There’s a way to check whether your answers make sense. Read the answers backwards to see if they make a logical story. In this case they do:

  • I didn’t maintain the car according to the schedule in the manual.
  • Therefore the alternator belt wasn’t replaced when it wore out.
  • Therefore the alternator belt broke.
  • Therefore the alternator didn’t work.
  • Therefore the battery died.
  • Therefore my car wouldn’t start.

That checks out exactly. But if you get answers that don’t make a logical story when you read them backwards, then you probably made a mistake in your 5-Why. One way to avoid that kind of mistake is to ask your questions the way I asked them in the example. Notice that I didn’t just say “Why? Why? Why?” Each time I repeated the previous answer in the next question: “Why is the battery dead?” “Why isn’t the alternator working?” Asking the questions like this focuses your attention, so that your answers are more likely to make a logical story when you read them backwards.

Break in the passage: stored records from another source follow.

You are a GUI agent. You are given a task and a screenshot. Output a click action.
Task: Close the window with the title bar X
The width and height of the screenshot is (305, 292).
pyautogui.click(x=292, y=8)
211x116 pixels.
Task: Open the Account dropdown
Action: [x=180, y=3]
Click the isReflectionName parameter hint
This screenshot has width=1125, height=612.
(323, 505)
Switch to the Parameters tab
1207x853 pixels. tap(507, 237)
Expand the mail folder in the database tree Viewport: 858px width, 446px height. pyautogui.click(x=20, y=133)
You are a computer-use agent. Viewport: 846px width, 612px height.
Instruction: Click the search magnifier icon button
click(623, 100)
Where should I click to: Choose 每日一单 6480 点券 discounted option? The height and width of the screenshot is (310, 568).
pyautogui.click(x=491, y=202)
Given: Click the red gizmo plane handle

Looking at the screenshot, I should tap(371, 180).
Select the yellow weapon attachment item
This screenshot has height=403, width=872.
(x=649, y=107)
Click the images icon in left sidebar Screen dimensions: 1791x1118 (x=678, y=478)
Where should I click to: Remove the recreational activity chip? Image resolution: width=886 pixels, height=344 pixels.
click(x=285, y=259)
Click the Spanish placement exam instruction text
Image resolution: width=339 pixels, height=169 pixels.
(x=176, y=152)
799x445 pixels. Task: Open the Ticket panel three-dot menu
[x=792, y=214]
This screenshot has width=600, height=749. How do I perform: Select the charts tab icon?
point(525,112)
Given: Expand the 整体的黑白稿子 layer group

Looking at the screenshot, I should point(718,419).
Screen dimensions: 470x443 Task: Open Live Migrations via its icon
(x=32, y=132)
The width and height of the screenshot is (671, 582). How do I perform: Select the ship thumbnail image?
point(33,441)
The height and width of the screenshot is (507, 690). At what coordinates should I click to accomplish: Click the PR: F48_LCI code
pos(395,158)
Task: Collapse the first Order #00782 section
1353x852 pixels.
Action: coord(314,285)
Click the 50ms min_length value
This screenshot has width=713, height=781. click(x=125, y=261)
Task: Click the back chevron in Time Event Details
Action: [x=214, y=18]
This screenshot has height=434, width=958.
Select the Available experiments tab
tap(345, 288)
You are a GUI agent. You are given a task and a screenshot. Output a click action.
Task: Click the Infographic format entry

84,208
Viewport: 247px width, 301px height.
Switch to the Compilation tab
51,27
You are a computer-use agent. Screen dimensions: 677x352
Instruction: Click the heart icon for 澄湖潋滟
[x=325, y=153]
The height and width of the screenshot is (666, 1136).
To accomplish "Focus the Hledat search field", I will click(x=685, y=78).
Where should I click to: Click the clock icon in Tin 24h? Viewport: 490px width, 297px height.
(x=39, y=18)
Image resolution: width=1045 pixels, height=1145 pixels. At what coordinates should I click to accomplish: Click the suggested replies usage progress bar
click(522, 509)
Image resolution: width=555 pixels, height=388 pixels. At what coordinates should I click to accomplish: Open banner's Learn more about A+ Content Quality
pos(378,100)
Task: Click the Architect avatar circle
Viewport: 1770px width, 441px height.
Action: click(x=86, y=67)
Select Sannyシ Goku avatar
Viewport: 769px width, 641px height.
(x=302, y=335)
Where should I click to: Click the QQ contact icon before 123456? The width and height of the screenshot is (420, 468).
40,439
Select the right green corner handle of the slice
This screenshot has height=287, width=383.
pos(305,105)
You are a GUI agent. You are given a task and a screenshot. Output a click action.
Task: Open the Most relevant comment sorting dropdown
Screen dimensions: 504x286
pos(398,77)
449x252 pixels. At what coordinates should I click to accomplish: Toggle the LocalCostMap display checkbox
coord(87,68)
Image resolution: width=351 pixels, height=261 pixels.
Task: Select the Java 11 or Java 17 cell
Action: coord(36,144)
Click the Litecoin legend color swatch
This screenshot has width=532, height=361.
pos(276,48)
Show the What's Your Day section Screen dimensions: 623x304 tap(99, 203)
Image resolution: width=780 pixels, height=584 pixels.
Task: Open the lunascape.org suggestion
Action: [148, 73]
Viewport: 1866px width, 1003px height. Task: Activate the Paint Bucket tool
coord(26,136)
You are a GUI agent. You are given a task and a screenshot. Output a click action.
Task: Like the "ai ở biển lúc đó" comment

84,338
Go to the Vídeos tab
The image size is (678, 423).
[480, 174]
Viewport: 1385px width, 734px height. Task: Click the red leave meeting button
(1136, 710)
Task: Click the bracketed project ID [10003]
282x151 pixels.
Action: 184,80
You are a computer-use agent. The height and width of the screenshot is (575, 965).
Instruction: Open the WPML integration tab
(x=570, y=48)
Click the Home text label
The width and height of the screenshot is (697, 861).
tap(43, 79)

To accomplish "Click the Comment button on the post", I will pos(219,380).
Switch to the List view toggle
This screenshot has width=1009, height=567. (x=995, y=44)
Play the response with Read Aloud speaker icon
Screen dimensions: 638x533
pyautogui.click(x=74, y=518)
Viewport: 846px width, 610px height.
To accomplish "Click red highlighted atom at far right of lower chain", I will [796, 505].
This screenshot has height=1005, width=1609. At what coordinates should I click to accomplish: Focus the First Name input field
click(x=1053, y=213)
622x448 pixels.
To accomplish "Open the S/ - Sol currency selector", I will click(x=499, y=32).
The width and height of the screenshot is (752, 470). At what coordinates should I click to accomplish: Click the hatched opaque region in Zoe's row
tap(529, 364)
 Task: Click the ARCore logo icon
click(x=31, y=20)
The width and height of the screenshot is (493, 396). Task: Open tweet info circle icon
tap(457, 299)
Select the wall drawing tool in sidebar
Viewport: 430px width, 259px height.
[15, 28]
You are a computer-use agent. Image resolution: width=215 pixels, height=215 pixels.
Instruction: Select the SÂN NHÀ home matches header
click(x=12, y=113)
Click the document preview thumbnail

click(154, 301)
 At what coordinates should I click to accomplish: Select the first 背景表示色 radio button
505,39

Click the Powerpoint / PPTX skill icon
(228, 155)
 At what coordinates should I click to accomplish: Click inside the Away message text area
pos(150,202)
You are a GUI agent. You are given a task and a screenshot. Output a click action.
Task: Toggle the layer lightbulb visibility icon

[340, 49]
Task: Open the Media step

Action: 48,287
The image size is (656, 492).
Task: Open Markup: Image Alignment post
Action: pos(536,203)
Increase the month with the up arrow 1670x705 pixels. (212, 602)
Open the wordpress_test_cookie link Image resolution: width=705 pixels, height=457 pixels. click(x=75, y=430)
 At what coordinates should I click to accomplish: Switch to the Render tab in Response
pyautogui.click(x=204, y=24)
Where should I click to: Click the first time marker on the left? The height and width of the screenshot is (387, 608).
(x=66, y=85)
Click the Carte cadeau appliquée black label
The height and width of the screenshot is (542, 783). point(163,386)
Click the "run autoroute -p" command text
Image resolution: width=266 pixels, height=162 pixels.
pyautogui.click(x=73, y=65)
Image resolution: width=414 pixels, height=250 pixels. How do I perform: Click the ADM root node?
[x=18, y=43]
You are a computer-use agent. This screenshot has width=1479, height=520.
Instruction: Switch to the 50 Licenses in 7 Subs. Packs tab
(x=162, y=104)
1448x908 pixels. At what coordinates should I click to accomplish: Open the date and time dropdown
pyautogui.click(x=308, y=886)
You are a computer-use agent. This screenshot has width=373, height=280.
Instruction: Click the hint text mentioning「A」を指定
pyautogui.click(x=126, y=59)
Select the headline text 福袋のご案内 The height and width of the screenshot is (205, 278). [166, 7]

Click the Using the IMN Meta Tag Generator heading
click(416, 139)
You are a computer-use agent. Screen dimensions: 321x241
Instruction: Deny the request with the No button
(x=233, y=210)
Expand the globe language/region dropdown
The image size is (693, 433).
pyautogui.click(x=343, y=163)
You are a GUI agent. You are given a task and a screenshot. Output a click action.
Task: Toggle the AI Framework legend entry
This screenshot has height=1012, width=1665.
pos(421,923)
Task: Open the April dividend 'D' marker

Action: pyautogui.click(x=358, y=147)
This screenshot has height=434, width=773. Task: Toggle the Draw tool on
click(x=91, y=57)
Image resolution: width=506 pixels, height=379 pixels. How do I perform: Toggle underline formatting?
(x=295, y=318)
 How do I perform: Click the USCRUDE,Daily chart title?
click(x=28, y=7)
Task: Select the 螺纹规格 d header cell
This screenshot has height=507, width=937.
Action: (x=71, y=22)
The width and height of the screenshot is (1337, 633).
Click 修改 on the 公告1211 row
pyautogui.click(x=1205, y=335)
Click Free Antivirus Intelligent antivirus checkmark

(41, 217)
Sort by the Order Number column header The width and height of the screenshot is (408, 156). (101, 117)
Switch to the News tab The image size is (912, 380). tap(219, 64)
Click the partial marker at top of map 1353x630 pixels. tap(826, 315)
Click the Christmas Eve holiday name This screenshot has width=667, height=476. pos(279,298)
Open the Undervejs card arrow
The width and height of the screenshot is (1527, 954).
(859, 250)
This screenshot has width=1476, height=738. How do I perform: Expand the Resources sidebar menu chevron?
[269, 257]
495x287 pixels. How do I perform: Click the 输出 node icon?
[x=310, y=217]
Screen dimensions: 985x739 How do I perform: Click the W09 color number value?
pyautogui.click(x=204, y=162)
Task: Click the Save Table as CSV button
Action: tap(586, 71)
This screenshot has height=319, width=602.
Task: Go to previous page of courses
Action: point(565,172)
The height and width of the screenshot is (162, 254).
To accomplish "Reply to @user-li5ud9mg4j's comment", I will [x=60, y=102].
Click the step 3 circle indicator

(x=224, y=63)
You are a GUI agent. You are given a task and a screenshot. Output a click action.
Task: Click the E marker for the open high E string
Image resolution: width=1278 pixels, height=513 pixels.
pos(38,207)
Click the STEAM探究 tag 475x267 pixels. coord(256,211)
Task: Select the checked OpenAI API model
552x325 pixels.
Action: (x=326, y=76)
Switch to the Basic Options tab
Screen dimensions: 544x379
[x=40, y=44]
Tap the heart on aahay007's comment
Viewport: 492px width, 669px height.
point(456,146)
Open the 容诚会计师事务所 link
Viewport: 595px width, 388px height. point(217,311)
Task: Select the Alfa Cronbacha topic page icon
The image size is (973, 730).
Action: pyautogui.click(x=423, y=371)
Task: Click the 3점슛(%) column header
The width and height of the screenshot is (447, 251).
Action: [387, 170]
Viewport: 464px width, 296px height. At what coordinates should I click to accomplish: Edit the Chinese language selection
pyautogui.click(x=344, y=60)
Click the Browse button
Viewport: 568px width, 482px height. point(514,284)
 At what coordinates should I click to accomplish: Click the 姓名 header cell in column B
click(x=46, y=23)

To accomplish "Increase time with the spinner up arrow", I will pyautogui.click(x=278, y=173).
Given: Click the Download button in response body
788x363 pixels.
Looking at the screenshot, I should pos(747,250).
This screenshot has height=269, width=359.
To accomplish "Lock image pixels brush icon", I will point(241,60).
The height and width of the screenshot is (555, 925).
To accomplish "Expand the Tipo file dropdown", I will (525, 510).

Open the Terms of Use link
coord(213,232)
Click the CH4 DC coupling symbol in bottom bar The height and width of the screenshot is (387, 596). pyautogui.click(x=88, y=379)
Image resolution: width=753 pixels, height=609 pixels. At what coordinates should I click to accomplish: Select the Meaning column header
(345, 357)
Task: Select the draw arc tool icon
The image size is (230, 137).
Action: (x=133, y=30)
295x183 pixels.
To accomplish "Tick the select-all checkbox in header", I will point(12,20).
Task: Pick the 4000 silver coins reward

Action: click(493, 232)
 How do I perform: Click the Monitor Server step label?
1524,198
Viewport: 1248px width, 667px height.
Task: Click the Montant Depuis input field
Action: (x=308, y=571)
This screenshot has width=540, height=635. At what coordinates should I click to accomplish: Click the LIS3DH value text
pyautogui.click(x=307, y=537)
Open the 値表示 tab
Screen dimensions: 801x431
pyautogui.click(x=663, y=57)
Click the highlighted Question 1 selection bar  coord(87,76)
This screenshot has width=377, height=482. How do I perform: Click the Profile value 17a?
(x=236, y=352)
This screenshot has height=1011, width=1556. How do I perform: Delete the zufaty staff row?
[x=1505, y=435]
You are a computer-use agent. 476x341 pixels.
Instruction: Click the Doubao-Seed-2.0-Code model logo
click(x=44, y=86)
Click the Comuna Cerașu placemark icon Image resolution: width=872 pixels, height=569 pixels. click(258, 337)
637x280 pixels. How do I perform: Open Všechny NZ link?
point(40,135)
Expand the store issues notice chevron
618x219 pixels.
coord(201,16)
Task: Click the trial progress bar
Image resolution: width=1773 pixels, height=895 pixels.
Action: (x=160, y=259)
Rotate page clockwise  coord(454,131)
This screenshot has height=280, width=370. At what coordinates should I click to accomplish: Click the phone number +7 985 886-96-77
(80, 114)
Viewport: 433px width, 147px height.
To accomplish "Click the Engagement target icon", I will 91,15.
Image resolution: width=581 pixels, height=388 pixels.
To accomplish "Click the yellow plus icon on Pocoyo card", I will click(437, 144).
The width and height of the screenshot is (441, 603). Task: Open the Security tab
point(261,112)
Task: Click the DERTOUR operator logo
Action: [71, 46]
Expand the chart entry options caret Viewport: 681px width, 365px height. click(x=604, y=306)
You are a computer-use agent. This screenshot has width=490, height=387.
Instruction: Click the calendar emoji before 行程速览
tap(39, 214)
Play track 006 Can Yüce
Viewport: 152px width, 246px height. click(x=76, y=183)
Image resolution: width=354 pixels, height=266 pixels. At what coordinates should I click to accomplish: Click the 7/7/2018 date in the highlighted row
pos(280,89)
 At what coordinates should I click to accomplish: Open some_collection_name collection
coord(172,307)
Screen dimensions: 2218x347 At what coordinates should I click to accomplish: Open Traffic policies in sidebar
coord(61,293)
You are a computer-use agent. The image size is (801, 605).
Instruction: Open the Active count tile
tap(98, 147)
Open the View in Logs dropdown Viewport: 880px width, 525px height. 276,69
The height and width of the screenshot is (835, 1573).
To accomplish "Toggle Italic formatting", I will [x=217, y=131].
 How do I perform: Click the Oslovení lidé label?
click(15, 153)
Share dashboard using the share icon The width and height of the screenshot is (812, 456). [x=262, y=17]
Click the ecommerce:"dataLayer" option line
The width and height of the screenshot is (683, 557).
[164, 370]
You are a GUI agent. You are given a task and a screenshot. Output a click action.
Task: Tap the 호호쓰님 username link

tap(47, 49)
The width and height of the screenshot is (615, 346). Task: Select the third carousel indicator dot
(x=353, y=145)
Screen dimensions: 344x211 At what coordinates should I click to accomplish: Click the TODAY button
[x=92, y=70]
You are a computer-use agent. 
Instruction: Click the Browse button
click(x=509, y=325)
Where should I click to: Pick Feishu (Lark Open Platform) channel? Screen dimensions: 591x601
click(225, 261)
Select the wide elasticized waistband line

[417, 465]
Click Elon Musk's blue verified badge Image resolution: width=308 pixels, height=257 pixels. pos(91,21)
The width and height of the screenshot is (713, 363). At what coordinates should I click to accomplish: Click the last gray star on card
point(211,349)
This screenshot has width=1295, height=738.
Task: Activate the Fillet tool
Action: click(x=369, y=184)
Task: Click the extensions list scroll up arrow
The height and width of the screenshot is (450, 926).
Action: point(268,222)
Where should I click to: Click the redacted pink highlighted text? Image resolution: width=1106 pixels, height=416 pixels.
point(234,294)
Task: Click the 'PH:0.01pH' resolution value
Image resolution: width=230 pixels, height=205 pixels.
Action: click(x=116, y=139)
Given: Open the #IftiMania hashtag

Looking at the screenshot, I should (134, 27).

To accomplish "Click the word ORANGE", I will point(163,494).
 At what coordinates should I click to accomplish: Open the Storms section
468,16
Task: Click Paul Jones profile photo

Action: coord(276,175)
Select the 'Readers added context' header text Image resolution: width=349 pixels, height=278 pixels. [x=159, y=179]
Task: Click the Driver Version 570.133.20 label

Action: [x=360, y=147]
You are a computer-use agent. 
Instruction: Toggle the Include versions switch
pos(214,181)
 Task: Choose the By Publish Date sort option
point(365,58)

Notice something else. Sometimes you get two answers to a single “Why?” The answer to “Why is the alternator belt broken?” is “It wore out and was never replaced.” When you get two answers, your investigation may have to branch so that you can follow each of them. In the example, I follow the branch “Why was it never replaced?” Suppose we follow the other branch too. Then we get: “Why did the alternator belt wear out?” But the real answer to that is, “Everything wears out over time,” and that’s not actionable. It’s just a fact of life and there’s nothing we can do to change it. So that’s not a useful branch to follow, which is why I ignored it. But another time, it might not be so clear. In general, if you get an answer like “Because X and Y,” ask about each one in turn.

5-Why analysis is very powerful. There are ways you can build on it, and I’ll discuss them in a future article. But even by itself, this approach will take you far if you follow it diligently.